Materiali ceramici dagli pneumatici usati

Materiali ceramici dagli pneumatici

La produzione di materiali ceramici dagli pneumatici a fine vita rispetta la gerarchia di gestione dei rifiuti che ENEA sintetizza in questa piramide

Lo sapevate che si possono ottenere materiali ceramici di vario tipo (pasticche per freni a disco, resistenze per forni, elementi di microelettronica…) partendo dagli pneumatici esauriti? Il sistema lo ha messo a punto l’ENEA e va incontro all’esigenza di smaltire rifiuti ‘scomodi’ con un processo che non soltanto è economicamente sostenibile ma anche profittevole.

Un connubio perfetto. Da una parte c’è un settore dei materiali ceramici in costante crescita ma frenato da due limiti: il costo delle materie prime e quello dei processi di sintesi. Dall’altro ci sono gli oltre 300 milioni di pneumatici a fine vita prodotti ogni anno nei Paesi UE, e più ancora in Nord America, Asia e Medio Oriente.

Vero che gli pneumatici a fine vita vengono raccolti attraverso canali autorizzati (esistono appositi consorzi per lo smaltimento degli pneumatici) e che da essi si può ricavare energia tramite il termotrattamento (soprattutto la pirolisi), ma resta il problema della sostenibilità economica del processo. La possibilità di trasformate in materiali ceramici il char (scarto solido) risultante dal termotrattamento degli pneumatici ha aperto nuove possibilità.

Lo smaltimento dei rifiuti è un problema economico più che tecnologico. Rifiuti di quasi ogni tipo possono essere smaltiti trasformandoli in qualcos’altro con le tecnologie di termotrattamento, la pirolisi (trattamento termico in assenza di ossigeno) e la gassificazione (trattamento termico in assenza di agente ossidante o in presenza di vapore).
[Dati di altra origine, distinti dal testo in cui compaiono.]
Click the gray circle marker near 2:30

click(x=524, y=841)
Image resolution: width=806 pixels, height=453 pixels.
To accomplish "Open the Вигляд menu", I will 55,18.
Dal termotrattamento risultano tre cose: materia gassosa, materia liquida e materia solida (il char).

Il punto è che per rendere economicamente e ambientalmente sostenibile i trattamenti termici dei rifiuti occorre che le tre risultanti abbiano una possibilità di utilizzo e quindi anche un valore economico. Con il gas si può produrre energia tramite combustione e qui ci siamo abbastanza. I problemi sono la frazione liquida e ancora di più quella solida. Se quest’ultima finisse in discarica (nel caso dei pneumatici il char è il 40% del peso del materiale di partenza) il termotrattamento non avrebbe senso. Se invece la si può usare per produrre materiali ceramici il discorso cambia completamente.

Quello che hanno fatto i ricercatori di ENEA, con una ricerca che è stata premiata tra le eccellenze, è prendere le reazioni carbotermiche usate per produrre i materiali ceramici e adattarle ai processi di trattamento termico dei rifiuti. In questo modo hanno messo a punto un processo di termotrattamento e sintesi in grado di produrre sia energia (dal gas) sia materiale ceramico, usando il char come materiale di partenza.

Da questo processo di termotrattamento degli pneumatici usati si ottiene un char composto da carburo di silicio, un elemento che per le sue caratteristiche può essere usato per la realizzazione di materiali ceramici di alta gamma: dalle piastre di schermatura degli shuttle ai motori di automobili, dalle turbine a gas alle resistenze per forni, agli elementi di microelettronica. E ancora: carta vetrata e abrasivi, utensili da taglio, pasticche freni e freni a disco per auto performanti, supporti per catalizzatori e altro ancora.